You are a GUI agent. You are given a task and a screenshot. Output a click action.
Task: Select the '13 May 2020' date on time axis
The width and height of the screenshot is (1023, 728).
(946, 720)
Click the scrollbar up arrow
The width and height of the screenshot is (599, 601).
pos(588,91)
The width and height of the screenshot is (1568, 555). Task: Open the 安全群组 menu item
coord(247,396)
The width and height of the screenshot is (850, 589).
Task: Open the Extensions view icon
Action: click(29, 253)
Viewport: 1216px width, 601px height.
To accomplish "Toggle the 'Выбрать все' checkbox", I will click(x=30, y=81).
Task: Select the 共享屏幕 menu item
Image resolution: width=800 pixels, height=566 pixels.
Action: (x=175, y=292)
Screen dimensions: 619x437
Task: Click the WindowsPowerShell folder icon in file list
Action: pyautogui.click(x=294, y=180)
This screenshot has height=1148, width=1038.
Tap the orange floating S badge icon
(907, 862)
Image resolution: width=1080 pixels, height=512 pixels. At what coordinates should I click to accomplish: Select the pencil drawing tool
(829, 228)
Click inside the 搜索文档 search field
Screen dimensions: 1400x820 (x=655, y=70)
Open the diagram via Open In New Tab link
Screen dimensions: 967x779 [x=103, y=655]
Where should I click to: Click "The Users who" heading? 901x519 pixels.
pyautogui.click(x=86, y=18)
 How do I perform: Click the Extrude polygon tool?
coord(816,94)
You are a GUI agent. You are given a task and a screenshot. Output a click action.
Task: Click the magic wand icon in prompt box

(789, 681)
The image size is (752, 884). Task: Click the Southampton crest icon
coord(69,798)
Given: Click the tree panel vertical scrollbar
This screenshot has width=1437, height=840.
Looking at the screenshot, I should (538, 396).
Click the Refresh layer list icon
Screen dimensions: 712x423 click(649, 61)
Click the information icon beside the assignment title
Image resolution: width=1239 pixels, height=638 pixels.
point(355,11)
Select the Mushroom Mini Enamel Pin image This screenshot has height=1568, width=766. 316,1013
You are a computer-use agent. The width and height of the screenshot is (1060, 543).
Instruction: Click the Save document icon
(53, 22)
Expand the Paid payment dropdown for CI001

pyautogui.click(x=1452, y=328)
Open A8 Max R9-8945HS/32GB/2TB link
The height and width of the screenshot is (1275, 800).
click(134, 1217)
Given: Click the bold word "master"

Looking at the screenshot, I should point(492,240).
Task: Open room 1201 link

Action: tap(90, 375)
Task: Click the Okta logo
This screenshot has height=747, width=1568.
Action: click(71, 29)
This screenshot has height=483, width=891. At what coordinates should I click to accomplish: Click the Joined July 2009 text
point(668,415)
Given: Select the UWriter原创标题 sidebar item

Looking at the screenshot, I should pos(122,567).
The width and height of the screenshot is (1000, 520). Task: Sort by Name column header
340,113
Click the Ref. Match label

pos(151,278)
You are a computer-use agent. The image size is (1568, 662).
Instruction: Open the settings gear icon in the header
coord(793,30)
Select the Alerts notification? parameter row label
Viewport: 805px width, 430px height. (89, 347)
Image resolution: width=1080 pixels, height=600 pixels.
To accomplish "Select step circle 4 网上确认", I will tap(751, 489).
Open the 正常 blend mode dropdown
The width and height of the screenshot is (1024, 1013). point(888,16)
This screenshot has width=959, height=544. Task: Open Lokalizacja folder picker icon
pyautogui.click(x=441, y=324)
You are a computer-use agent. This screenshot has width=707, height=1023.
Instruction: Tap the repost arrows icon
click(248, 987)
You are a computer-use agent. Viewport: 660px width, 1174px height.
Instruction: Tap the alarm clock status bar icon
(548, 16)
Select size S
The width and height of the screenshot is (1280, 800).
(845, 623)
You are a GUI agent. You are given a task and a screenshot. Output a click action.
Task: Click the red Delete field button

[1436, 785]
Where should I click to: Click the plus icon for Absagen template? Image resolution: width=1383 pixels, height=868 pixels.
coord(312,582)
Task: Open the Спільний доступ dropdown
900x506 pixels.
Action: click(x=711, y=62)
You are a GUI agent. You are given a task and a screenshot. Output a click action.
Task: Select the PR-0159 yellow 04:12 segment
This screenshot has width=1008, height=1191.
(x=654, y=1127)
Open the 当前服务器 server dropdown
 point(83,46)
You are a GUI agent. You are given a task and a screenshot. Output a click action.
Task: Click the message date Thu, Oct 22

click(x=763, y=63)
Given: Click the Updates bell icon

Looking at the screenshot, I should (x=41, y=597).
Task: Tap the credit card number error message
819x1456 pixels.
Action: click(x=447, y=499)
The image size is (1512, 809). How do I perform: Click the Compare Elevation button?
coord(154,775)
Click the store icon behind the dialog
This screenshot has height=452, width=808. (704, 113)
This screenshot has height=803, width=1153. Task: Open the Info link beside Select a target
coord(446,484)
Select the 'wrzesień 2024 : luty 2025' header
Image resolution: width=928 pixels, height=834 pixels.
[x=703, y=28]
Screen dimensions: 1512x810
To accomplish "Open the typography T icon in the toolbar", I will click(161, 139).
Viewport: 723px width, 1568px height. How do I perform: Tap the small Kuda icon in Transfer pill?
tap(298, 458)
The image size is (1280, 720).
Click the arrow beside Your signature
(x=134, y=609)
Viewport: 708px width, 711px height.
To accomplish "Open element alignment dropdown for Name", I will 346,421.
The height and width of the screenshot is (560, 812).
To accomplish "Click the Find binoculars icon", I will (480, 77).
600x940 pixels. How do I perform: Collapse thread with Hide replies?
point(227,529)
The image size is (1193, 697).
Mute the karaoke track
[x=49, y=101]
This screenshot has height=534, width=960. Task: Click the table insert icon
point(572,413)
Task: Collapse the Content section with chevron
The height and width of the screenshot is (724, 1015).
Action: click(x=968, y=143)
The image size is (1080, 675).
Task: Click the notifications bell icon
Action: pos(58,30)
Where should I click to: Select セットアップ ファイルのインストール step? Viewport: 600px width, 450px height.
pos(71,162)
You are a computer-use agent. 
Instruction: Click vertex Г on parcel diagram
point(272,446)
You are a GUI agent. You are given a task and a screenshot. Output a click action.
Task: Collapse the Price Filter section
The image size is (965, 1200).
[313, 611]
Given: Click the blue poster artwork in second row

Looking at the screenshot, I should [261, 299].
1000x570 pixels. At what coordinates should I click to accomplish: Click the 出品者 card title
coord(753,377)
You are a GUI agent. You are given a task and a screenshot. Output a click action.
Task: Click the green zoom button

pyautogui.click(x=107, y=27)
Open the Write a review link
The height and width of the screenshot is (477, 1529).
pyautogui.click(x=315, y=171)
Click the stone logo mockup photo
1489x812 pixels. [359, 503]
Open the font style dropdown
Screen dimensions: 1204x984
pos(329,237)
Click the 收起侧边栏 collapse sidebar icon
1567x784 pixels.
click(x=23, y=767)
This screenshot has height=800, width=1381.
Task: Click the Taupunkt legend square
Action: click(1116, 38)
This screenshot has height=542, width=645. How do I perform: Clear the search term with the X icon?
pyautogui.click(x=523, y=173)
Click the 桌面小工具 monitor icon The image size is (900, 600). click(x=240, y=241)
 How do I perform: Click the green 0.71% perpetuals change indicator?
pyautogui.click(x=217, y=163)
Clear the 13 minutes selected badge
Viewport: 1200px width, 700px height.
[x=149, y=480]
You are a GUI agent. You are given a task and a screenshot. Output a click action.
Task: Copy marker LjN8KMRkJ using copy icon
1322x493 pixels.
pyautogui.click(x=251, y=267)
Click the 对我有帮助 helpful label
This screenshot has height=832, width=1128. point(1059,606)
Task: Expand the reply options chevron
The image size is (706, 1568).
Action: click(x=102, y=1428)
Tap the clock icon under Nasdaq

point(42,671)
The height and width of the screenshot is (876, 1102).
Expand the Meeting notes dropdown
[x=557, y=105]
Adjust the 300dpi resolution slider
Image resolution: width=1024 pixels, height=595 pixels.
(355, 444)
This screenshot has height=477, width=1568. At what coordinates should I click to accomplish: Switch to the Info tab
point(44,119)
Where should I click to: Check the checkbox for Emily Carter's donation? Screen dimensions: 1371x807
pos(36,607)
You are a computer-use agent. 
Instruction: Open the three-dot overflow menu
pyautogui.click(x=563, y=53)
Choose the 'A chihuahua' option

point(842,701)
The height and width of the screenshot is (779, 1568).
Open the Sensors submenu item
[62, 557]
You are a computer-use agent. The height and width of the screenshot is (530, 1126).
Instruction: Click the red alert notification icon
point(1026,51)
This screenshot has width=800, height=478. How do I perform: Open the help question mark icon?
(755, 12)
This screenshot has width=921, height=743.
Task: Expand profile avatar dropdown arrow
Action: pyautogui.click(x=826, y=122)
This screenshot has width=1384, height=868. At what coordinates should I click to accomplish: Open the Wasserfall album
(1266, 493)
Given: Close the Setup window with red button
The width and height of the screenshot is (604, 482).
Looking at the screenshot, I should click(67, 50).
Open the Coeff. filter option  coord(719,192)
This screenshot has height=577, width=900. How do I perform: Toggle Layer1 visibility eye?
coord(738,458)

* **What is being asked**:
Search the data for the string "chevron" and say how many lines include it, giving only the number.

* **Result of the task**:
2